Except at the end of 2023, when it wasn’t. I had no reason to feel down, and yet I did. A weekend in Sevilla uplifted me momentarily but, even there, I was unusually sharp with my daughters and, at times, felt the strain of being in a city more acutely than usual. Then I came down with COVID and a week in Tenerife over Christmas that was supposed to relight my lamp instead left me feeling even more down in the dumps. I returned home to Sanlúcar COVID-free but feeling flat.

Then one day, in the last week of December, I set out to walk the dog. Not an ‘oh god, I’ve got to walk the dog’ sort of walk, the kind that had become my default over the past year, when I’ve increasingly cited lack of time, but a ‘let’s see how far we can go’ sort of walk, with a backpack on my back, containing my water bottle, a notebook and pen, and my phone to take photos.

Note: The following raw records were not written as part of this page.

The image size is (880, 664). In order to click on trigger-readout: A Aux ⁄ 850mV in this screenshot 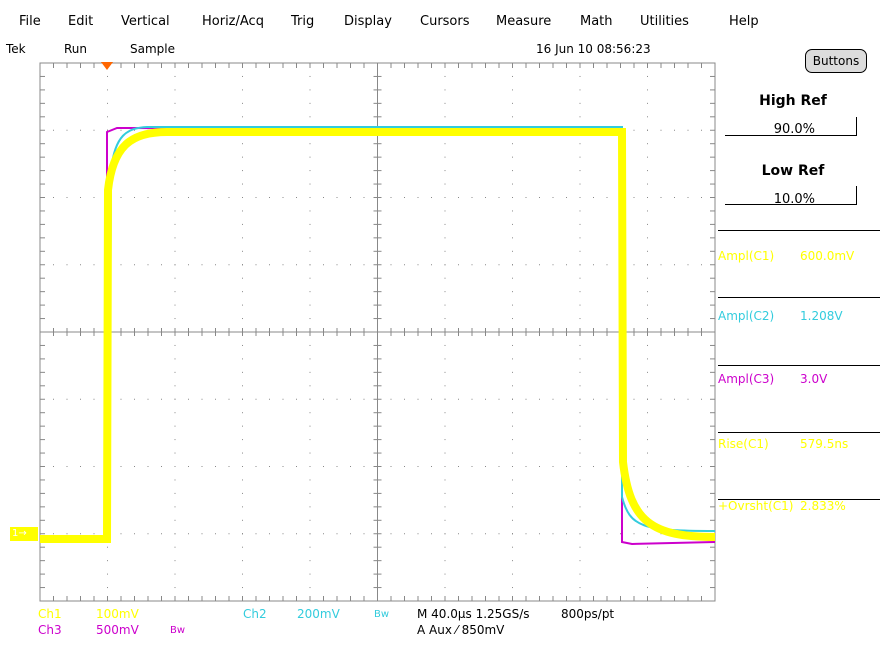, I will do `click(460, 630)`.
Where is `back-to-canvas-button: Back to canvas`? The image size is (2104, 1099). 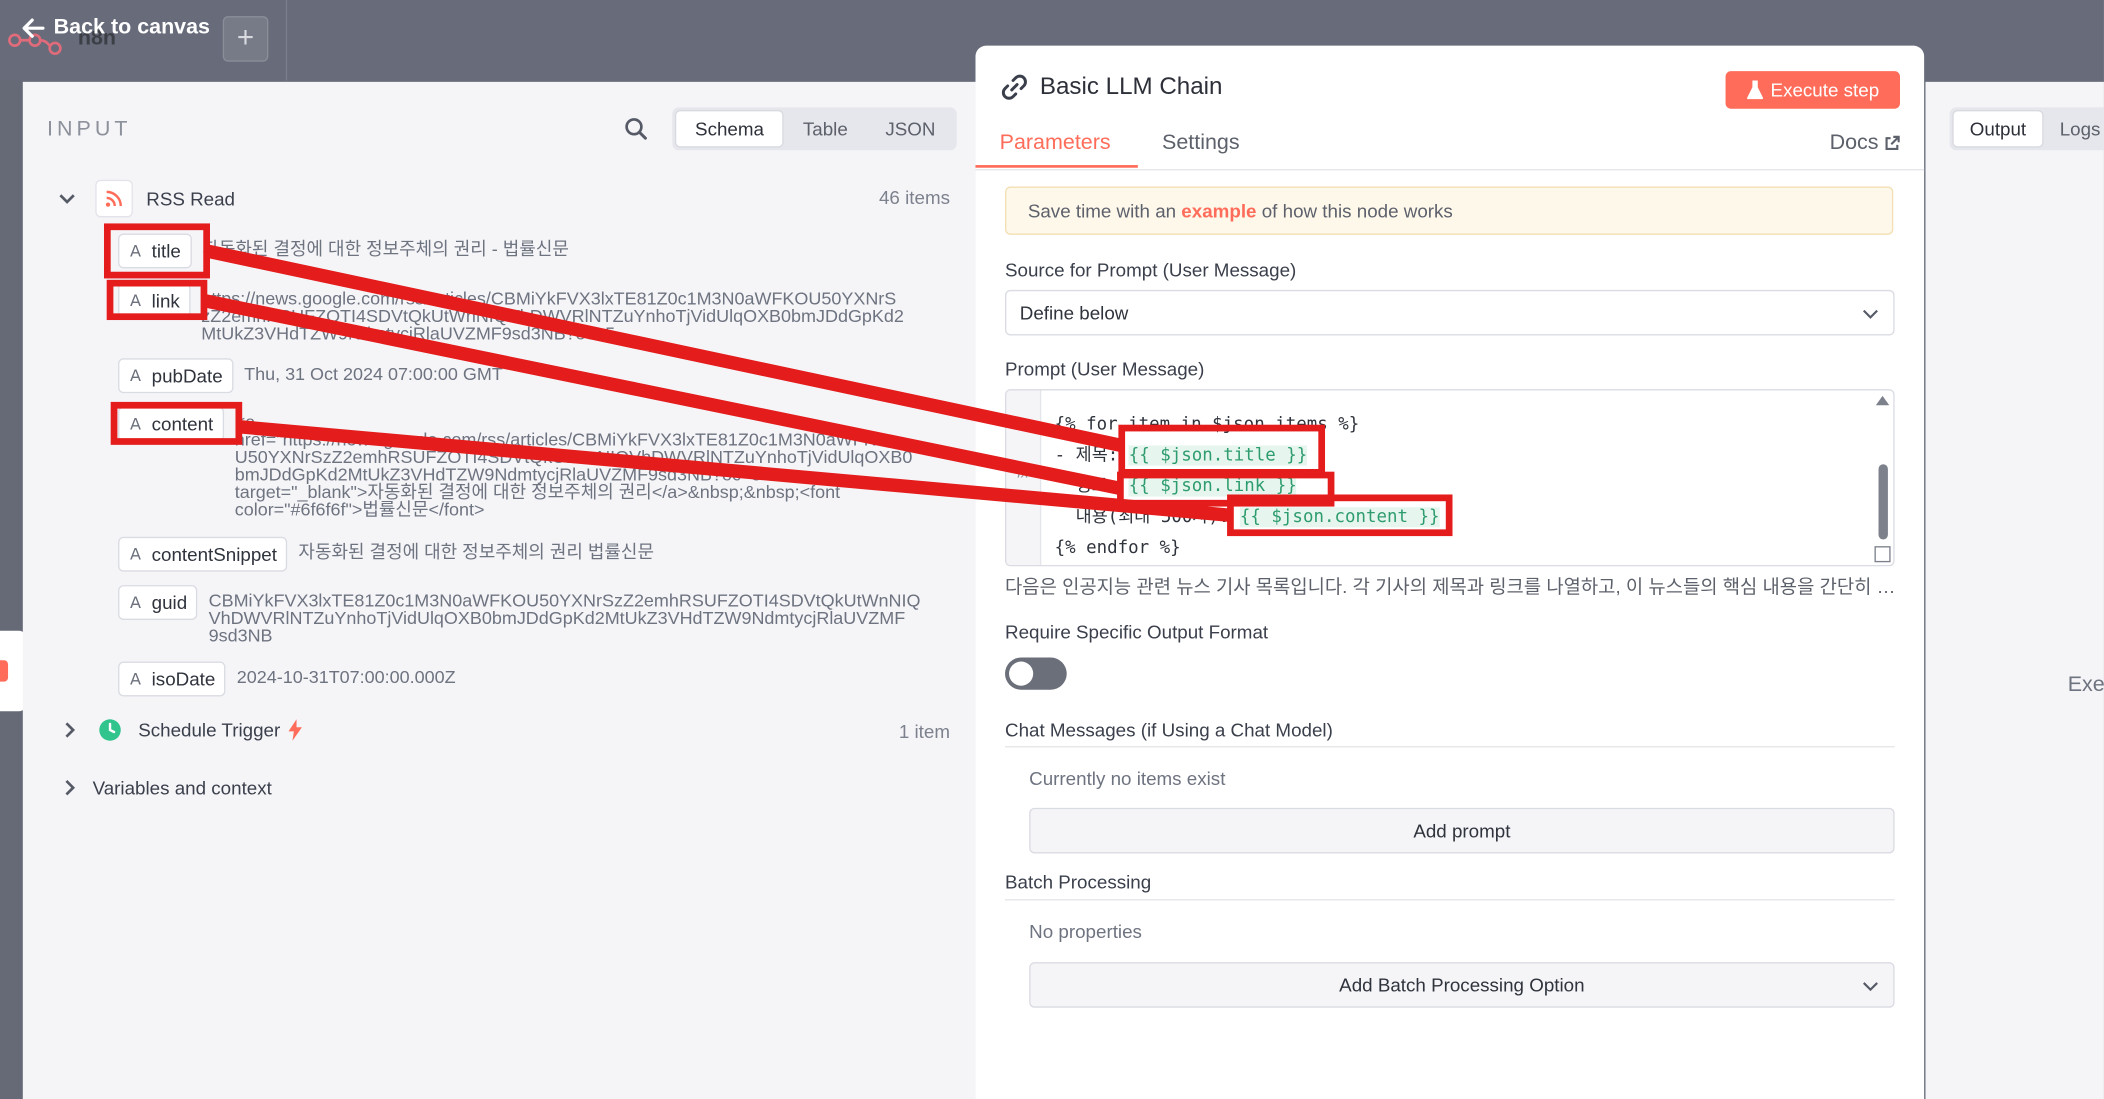 back-to-canvas-button: Back to canvas is located at coordinates (116, 28).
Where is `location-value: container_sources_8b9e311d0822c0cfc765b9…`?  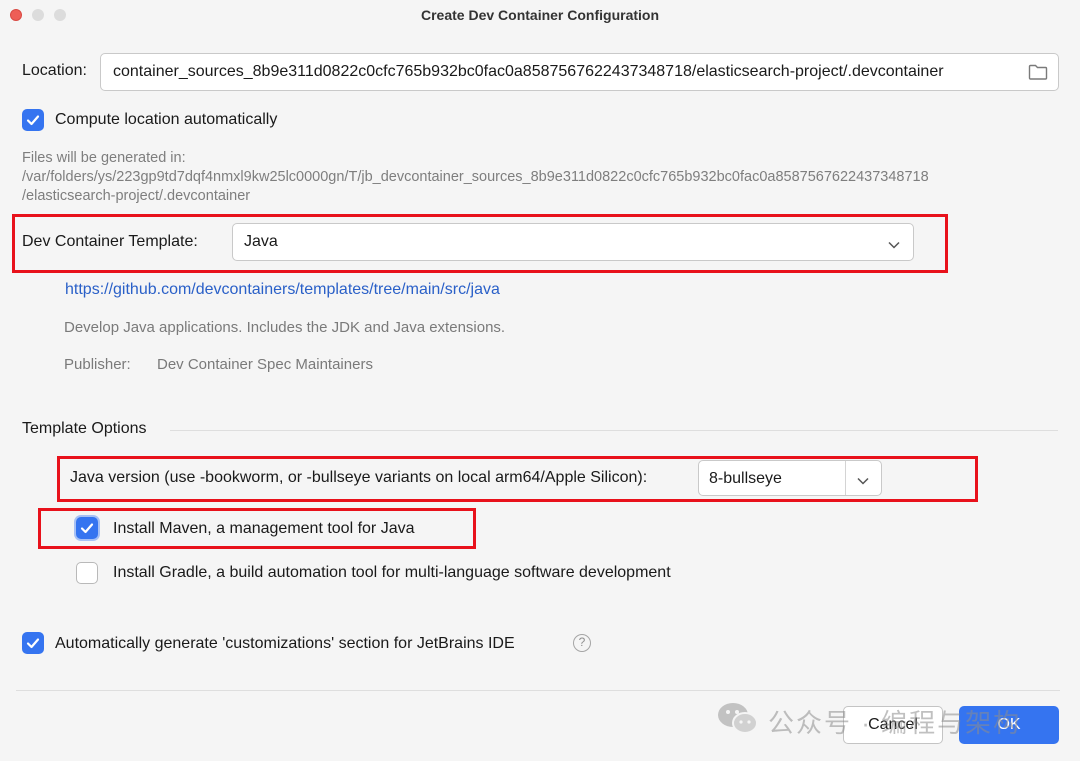
location-value: container_sources_8b9e311d0822c0cfc765b9… is located at coordinates (528, 72).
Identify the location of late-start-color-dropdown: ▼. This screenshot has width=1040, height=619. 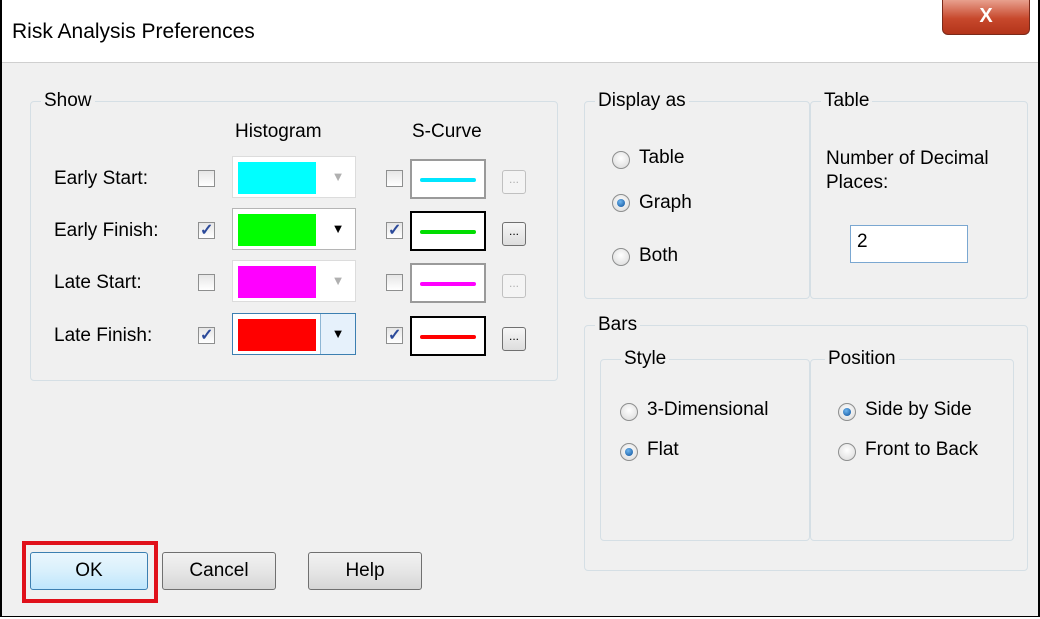
(294, 281).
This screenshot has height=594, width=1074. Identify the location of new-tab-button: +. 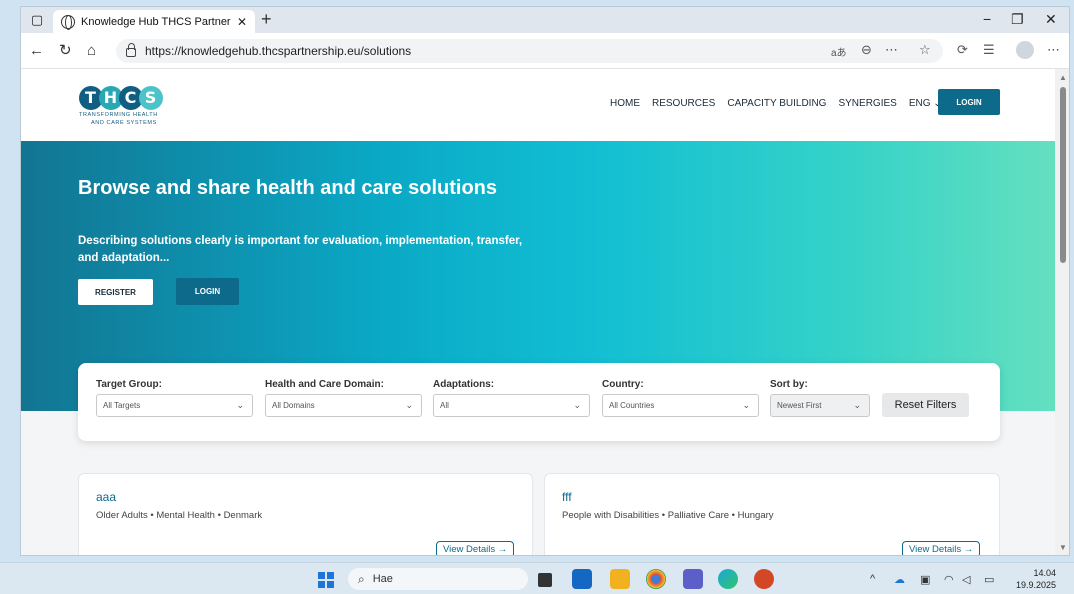
(266, 20).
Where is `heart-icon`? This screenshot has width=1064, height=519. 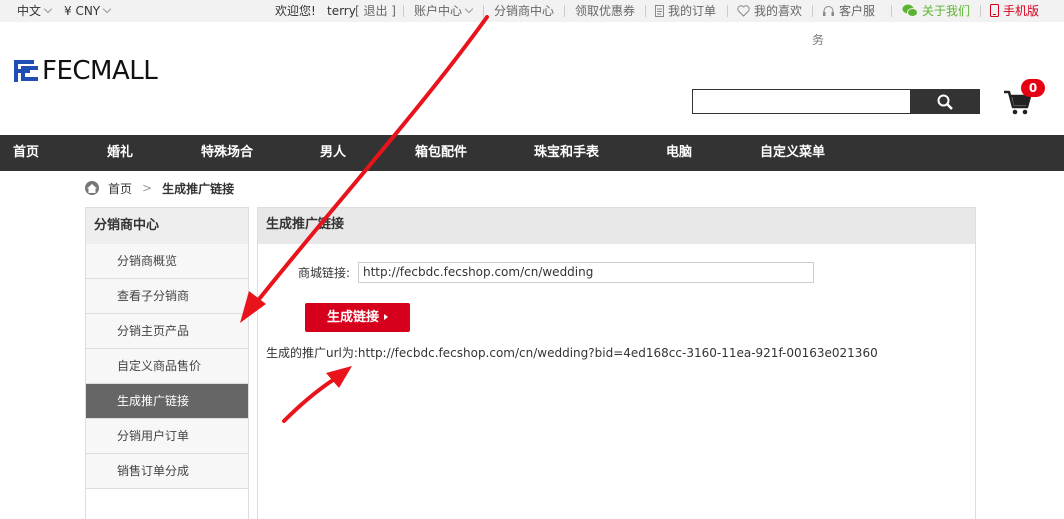 heart-icon is located at coordinates (744, 11).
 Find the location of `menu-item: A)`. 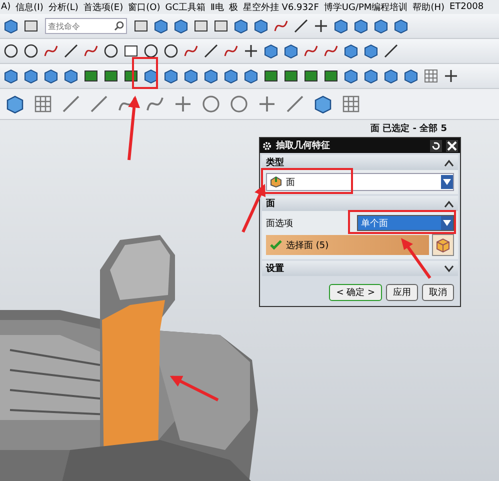

menu-item: A) is located at coordinates (6, 7).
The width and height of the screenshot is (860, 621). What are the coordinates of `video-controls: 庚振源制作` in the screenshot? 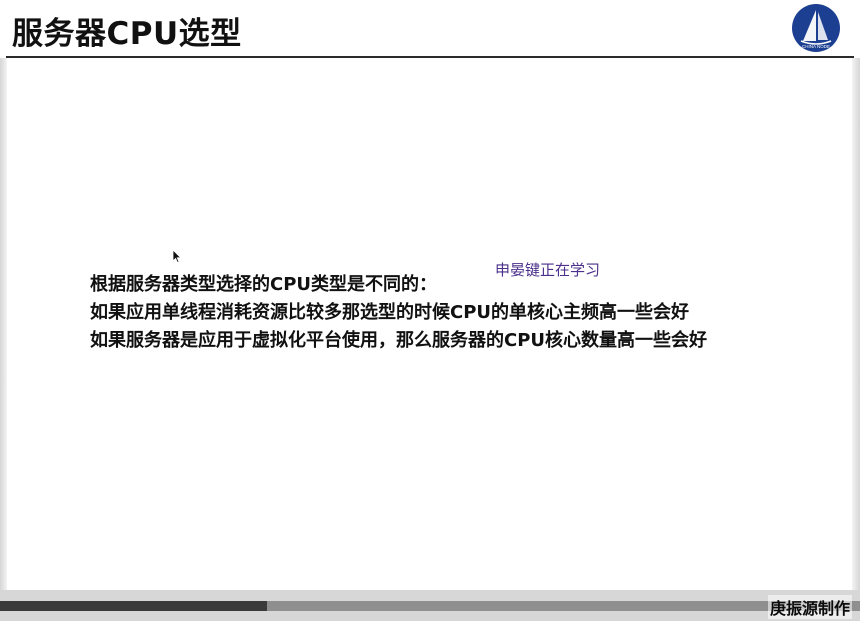 It's located at (430, 606).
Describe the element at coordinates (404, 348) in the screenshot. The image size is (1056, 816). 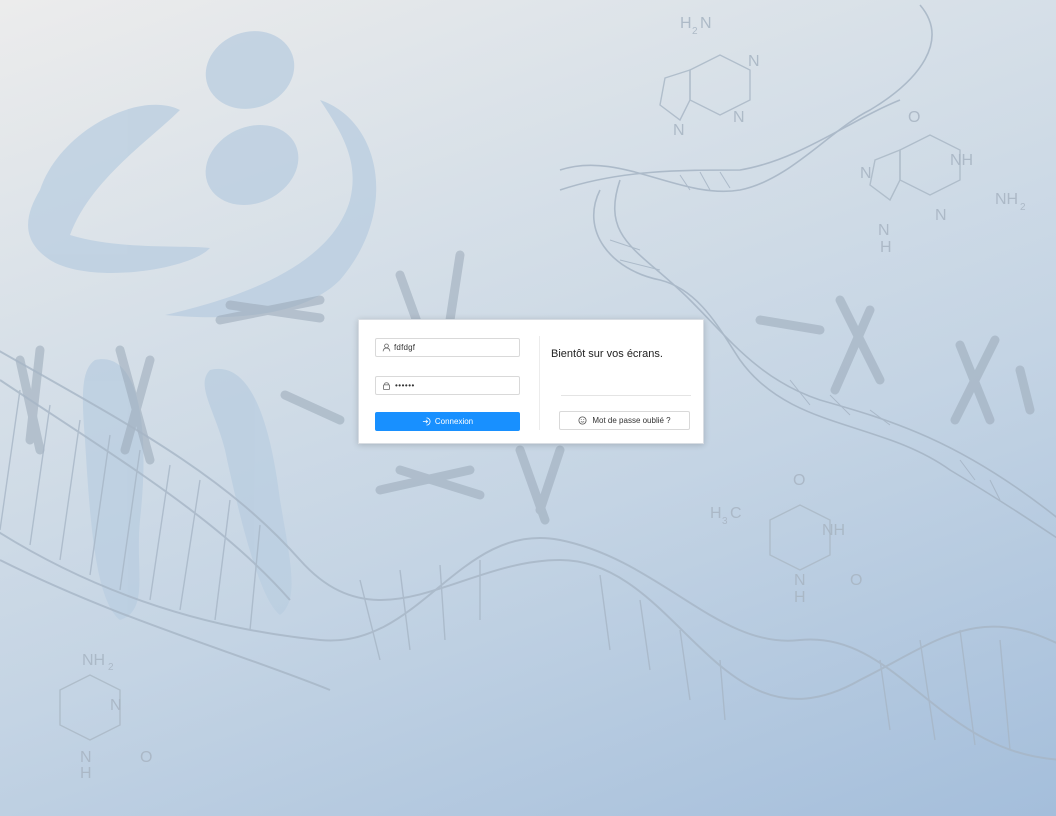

I walked north, along the path that leads up the river, stopping to allow myself to be enveloped in the silence, to watch a raft of canes drift down the river, to marvel at the orogeny on a wall of rock. The dog, of course, loved it too, walking farther than she had in months. At the farthest point from home, I decided to set myself the challenge of walking 200km in January.

I walked for the first few days of January, recording the distance so that I had a sense of how far I might walk in a certain amount of time and considering how I could make space in my work day for this challenge. On each walk, I was uplifted. The land was brightly green, decorated with patches of wildflowers, yellow and white. It was a balm to the eyes and to the soul. Each day, though my spirits descended again when I returned from my walks, the troughs were not so deep. By the second week of January, I felt like myself again.

Some days I walked 10km or more, one day I only managed 1km. I walked at all times of the day – in cold early morning mist in jacket and woolly hat, bright afternoon sunshine in t-shirt and sunglasses, at sunset, carefully picking my way along rocky paths in the dark; Lady always my faithful companion, the land I walked through nourishing and uplifting me.

By the end of the month, I had walked 201km, along paths leading out in a radius from my house. I became reacquainted with places I hadn’t walked in years, just as I became reacquainted with why I love living here in the first place – the immensity of the land, the stories it tells of the people who lived here before, if only you take the time to read those stories in the landscape, the other creatures nourished by the land, and the river that brought me here snaking through it all; the vastness of the sky, at times a blue so deep as to seem unreal, at times ominous shades of grey, at night the riot of stars a glorious reminder of my insignificance, the Milky Way mirroring the route of our little river.

Over the course of the month, I observed changes taking place – sudden changes brought about by a heavy rain shower, slower changes as grasses grew, the number of lambs in a herd of sheep increased dramatically, the oranges continued to ripen and fall from the trees. I have found one, two, or even three hours in each day to walk. Those hours were there for the taking all along, I just failed to see them. Walking became the fulcrum of my day throughout January, uplifting me, soothing my soul, reassuring me that in the face of such ordinary magnificence, it is only to be expected that happiness is my default mode.

As for February? I’m back on the tracks and trails again, mostly in the lengthening evenings, challenging myself to another 200km. It hardly feels like a challenge. It’s starting to feel more like a drug.